By 2017 the United Nations Verification Mission in Colombia warned that the core of illicit crops in Colombia was increasingly approaching Ecuadorian territory, with 35% being located just ten kilometres from the Colombian-Ecuadorian border that year.

In 2021 BBC News described this migration as the "balloon effect" affecting the provinces of Esmeraldas and Sucumbíos, as well as neighbouring Colombia.

=== Closure of the US Manta base and politicization of the intelligence service ===
According to InSight Crime, the closure of the base serving the United States Armed Forces in Manta during the Rafael Correa government in 2009 was a key factor in the increase in criminal actions by armed groups since the American presence reportedly served as a deterrent so foreign gangs were expected to have increased influence in the drug business in Ecuador. The United States Air Force had also helped in the tracking and surveillance of the corridors used to transport merchandise. Likewise, InSight Crime reported that since 2013, violent crimes and seizures related to drug trafficking had skyrocketed from the previous year.

> _WORK TO COMPLETE_:
**A.** From the passage on drug trafficking in Ecuador, copy the stretch from "By 2017 the" through "as neighbouring Colombia." word for word.
**B.** Turn the paragraph beginning "According to InSight Crime, the closure of the base" in the passage on drug trafficking in Ecuador into a short list that keeps its main facts.
Rely only on the text to do this.

[Stored data]
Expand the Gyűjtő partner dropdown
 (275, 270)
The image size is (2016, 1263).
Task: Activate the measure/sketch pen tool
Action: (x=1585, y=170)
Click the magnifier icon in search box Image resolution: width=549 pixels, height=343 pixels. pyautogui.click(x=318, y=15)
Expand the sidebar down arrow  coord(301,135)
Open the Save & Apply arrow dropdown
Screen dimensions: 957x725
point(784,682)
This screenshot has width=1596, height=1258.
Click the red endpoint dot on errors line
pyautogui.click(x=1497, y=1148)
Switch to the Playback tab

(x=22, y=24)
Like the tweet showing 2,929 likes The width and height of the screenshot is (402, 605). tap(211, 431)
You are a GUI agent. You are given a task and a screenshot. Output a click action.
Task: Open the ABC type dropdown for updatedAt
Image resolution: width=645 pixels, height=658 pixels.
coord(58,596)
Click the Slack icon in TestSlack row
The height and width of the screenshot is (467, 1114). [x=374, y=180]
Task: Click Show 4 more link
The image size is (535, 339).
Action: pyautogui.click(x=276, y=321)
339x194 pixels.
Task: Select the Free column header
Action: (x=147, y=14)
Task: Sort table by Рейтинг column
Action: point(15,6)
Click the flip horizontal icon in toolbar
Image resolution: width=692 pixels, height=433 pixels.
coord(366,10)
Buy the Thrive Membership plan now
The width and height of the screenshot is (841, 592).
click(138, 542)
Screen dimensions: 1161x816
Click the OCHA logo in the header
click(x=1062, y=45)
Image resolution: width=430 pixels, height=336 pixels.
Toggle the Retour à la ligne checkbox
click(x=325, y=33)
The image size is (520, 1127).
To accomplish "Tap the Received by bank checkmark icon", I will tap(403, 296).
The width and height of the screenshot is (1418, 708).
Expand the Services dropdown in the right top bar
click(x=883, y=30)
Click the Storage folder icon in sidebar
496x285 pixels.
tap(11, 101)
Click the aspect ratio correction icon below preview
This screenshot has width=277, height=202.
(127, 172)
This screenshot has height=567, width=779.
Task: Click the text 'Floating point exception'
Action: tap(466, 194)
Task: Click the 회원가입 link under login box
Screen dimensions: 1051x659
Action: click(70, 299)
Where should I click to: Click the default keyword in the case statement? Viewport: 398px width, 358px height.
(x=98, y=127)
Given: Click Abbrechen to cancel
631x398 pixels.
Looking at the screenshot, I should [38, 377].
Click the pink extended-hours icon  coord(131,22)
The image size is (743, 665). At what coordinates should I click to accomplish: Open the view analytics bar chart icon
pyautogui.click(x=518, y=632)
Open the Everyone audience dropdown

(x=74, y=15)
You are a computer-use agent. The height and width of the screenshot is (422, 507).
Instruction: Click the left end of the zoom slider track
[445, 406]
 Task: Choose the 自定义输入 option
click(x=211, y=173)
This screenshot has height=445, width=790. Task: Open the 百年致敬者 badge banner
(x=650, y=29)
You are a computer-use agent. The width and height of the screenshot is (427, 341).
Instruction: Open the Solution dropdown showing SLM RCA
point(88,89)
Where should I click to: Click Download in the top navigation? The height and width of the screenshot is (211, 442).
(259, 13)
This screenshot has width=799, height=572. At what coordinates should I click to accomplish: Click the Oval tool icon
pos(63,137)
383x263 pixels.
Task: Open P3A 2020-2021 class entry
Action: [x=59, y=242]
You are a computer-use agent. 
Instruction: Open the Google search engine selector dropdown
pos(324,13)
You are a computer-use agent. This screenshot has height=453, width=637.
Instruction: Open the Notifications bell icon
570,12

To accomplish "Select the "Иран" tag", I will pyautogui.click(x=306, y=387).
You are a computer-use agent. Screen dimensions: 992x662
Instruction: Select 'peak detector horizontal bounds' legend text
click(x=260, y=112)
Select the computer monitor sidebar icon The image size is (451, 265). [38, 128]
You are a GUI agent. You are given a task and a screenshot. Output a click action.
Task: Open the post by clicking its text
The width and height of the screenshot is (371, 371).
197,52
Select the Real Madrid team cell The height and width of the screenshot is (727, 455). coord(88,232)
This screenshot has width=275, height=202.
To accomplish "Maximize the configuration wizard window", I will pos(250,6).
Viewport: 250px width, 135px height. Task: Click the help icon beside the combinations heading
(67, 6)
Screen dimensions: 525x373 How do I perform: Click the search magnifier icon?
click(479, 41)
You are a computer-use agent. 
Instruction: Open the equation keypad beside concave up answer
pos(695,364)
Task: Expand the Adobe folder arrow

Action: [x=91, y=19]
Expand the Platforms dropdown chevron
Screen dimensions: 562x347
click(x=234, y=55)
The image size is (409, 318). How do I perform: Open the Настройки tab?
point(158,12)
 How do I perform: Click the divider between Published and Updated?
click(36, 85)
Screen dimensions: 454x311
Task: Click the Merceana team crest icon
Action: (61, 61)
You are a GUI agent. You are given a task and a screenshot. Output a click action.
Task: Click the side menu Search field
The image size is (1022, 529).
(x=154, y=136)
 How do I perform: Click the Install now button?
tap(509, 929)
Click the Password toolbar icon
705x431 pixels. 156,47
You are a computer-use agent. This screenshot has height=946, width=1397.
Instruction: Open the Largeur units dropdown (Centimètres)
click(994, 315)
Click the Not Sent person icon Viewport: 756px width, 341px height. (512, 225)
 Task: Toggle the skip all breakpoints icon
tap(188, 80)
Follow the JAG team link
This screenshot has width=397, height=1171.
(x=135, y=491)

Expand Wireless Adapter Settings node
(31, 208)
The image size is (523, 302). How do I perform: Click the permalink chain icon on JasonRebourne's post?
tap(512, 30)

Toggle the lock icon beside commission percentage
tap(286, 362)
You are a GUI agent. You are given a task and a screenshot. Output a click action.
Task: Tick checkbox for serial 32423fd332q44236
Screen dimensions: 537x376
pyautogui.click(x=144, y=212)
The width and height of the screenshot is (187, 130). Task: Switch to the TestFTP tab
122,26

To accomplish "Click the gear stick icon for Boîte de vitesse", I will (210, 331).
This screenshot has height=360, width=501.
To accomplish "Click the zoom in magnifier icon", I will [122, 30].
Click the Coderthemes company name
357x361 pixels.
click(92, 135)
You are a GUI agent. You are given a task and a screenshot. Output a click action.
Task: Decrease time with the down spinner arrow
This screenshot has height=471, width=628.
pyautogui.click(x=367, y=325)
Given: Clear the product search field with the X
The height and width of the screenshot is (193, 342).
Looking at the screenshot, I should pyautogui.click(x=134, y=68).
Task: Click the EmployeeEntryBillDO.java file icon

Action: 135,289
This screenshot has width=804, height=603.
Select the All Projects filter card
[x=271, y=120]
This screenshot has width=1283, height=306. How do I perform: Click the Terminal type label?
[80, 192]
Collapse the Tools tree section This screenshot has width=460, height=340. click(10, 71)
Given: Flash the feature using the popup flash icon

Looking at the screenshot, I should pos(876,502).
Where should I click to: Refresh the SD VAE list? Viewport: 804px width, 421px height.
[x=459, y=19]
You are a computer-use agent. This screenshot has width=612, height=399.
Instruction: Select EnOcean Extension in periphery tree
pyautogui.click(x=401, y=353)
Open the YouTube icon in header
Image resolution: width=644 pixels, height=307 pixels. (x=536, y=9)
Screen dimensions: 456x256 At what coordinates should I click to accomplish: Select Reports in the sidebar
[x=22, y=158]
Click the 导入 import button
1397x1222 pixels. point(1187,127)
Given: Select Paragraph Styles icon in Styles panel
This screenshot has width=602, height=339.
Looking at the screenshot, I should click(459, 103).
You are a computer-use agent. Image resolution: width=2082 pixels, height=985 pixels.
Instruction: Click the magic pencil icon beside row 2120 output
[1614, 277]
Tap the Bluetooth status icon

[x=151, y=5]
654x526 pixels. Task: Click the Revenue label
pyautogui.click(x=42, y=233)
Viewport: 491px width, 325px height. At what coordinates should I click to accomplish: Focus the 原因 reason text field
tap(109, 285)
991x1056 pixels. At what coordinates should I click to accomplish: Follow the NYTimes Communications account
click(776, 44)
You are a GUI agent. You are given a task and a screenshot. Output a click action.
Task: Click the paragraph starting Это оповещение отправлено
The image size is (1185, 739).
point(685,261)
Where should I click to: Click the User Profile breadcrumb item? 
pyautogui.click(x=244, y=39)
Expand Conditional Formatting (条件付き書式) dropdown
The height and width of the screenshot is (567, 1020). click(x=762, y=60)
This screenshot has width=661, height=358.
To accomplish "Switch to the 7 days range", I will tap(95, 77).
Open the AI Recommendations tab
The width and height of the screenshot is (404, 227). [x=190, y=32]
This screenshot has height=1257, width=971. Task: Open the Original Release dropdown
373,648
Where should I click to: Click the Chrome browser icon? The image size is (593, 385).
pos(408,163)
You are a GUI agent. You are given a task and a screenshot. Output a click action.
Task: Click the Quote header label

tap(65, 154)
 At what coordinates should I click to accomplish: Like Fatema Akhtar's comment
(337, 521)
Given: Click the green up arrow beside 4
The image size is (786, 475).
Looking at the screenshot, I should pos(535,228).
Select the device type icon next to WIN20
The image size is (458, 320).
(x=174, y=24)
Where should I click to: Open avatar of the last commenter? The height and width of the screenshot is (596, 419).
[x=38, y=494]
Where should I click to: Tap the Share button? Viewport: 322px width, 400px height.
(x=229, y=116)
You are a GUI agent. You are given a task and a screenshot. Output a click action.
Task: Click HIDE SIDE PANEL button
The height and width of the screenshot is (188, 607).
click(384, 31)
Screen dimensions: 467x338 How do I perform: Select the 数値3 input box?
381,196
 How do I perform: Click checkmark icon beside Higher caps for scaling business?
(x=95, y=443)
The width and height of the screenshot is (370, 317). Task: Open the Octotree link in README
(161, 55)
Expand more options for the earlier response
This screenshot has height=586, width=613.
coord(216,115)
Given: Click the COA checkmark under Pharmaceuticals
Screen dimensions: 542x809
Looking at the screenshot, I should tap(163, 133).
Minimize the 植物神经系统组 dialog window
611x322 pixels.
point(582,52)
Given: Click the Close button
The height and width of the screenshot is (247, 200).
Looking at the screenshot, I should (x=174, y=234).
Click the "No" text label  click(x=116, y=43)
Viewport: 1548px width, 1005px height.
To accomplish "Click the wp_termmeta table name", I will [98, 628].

> _ANSWERS TO THIS EXERCISE_:
**A.**
By 2017 the United Nations Verification Mission in Colombia warned that the core of illicit crops in Colombia was increasingly approaching Ecuadorian territory, with 35% being located just ten kilometres from the Colombian-Ecuadorian border that year.

In 2021 BBC News described this migration as the "balloon effect" affecting the provinces of Esmeraldas and Sucumbíos, as well as neighbouring Colombia.

**B.**
- InSight Crime calls the 2009 closure of the US Armed Forces base in Manta, under the Rafael Correa government, a key factor in rising criminal actions by armed groups.
- The American presence reportedly acted as a deterrent, so foreign gangs were expected to gain more influence in Ecuador's drug business.
- The US Air Force had also helped track and watch the corridors used to move merchandise.
- InSight Crime reported that from 2013, violent crimes and seizures tied to drug trafficking skyrocketed compared with the year before.